Am Nürnberger Flughafen gibt es jetzt einen Körperscanner, auch Nacktscanner genannt. Der Airport reagiere damit auch die gestiegenen Anforderungen an die Sicherheit.

"Die Anschaffung des Gerätes beruht auf einzuhaltenden, erforderlichen Sicherheitsstandards", erklärte Michael Hupe, Flughafengeschäftsführer am Freitag. Diese Standards werden von der obersten Luftsicherheitsbehörde, dem Bundesministerium des Inneren, festgelegt. Den Beschluss, den Körperscanner am Airport Nürnberg zu installieren, hat das Luftamt Nordbayern umgesetzt.
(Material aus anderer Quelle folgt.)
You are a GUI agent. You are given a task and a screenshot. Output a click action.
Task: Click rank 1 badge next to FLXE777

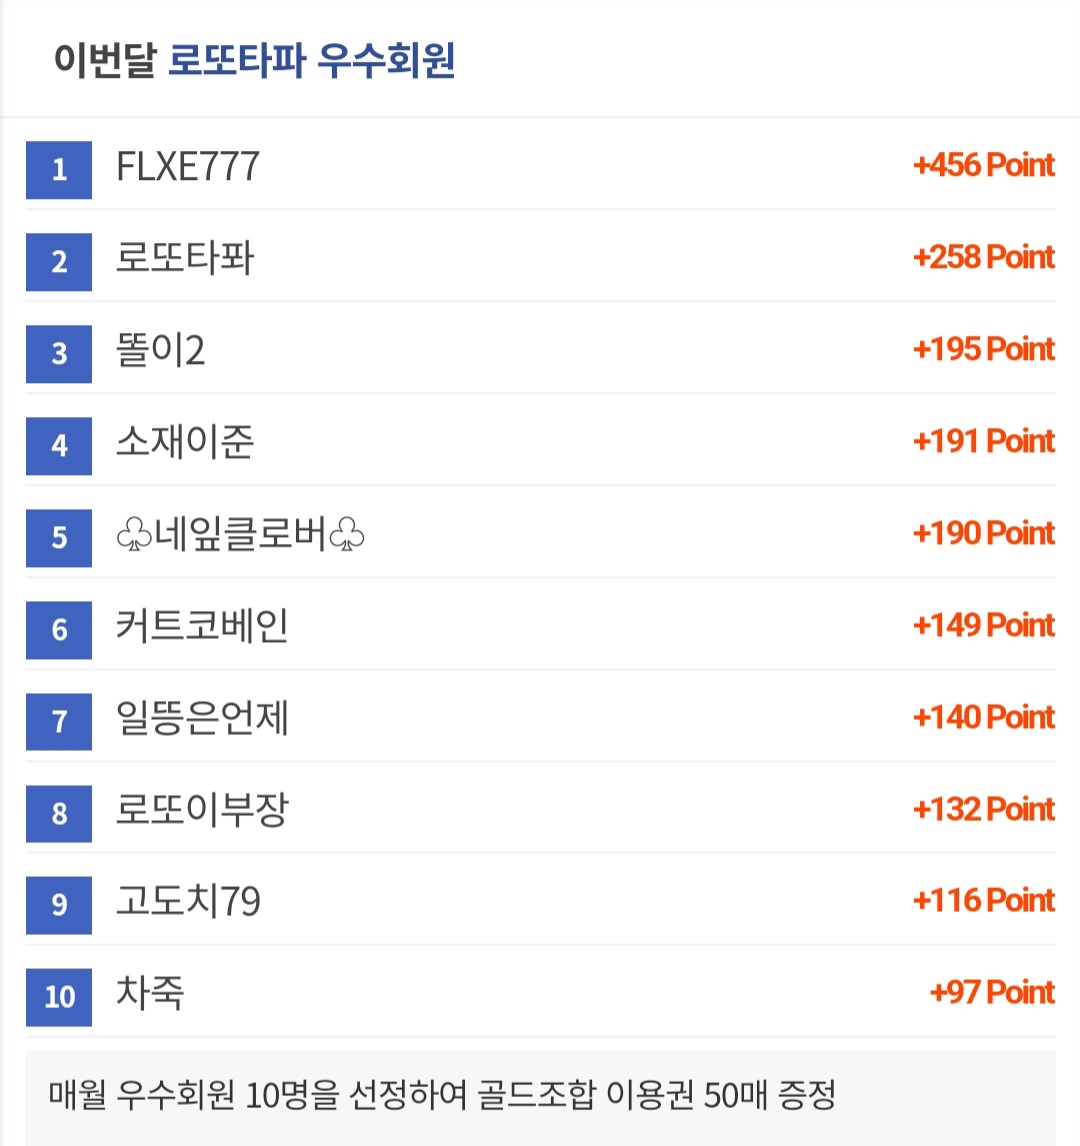(x=58, y=170)
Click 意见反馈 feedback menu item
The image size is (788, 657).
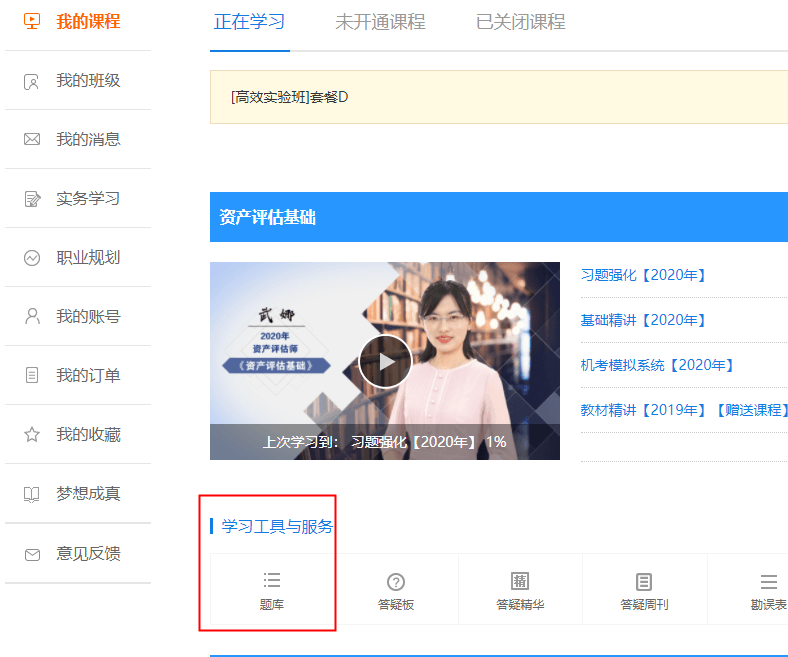[x=88, y=553]
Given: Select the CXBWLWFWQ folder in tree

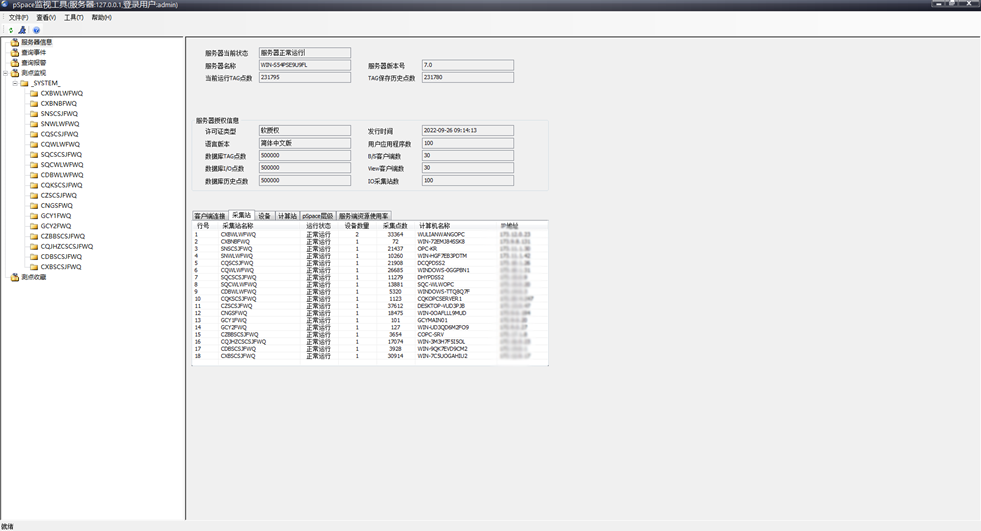Looking at the screenshot, I should (58, 93).
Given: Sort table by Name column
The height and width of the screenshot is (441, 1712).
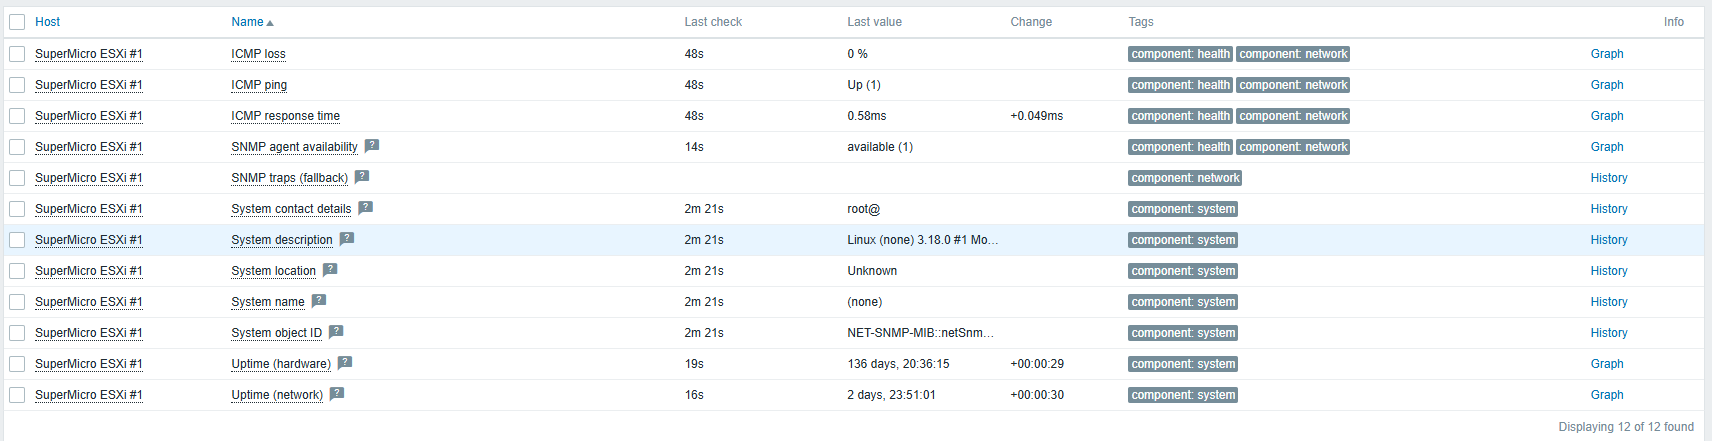Looking at the screenshot, I should point(248,22).
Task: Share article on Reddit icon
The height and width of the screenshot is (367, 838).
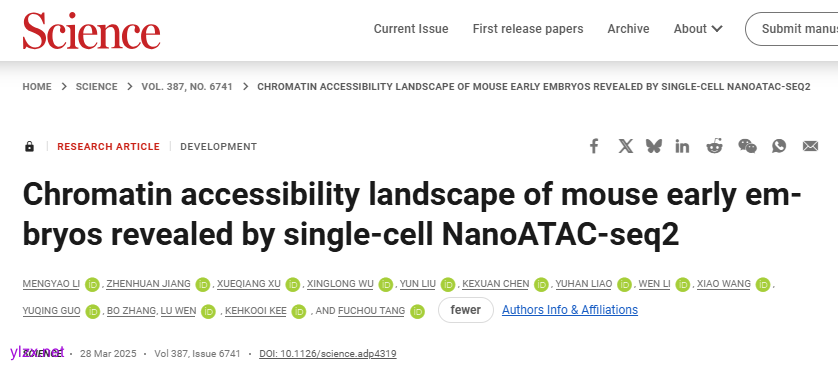Action: tap(714, 146)
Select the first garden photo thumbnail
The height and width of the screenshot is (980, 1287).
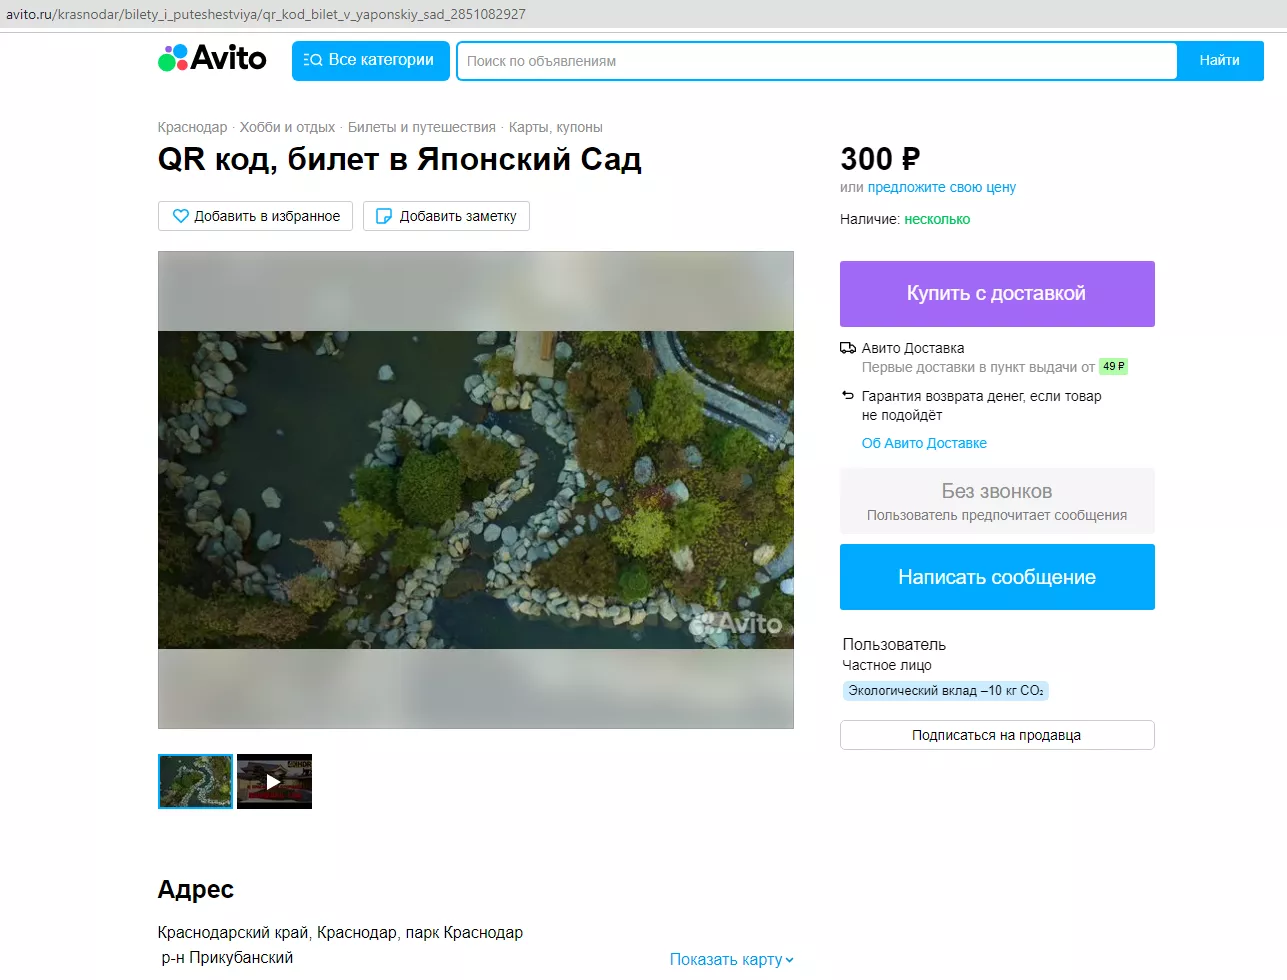pos(195,781)
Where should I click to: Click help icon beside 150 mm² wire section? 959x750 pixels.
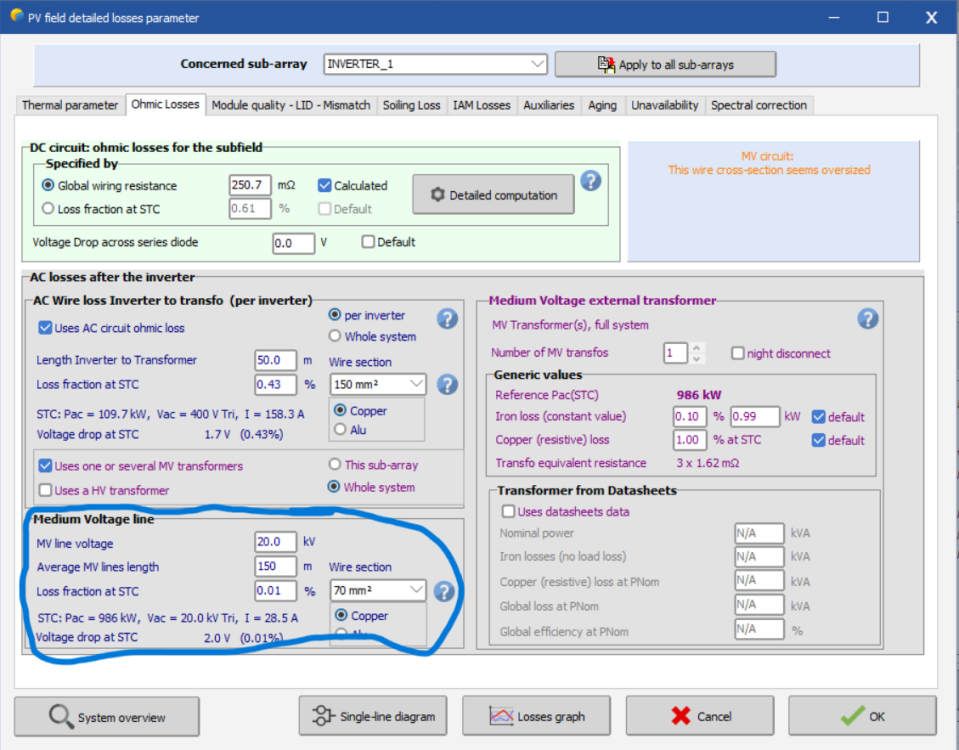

Der Körperscanner ist kein Muss in Nürnberg

Bei dem Gerät handelt es sich nach Angaben des Flughafens um den sogenannten ProVision2-Sicherheits- oder Ganzkörperscanner des Herstellers
L3.

Ganzkörperscanner stellen Gegenstände an der Körperoberfläche mithilfe von Millimeterwellen fest. Im Gegensatz zu klassischen Torsonden und Metalldetektoren spürt das Gerät auch Materialien ohne Metallanteil auf, wie zum Beispiel Flüssigkeiten, Pulver, Kunststoffe, Gummi oder Keramik.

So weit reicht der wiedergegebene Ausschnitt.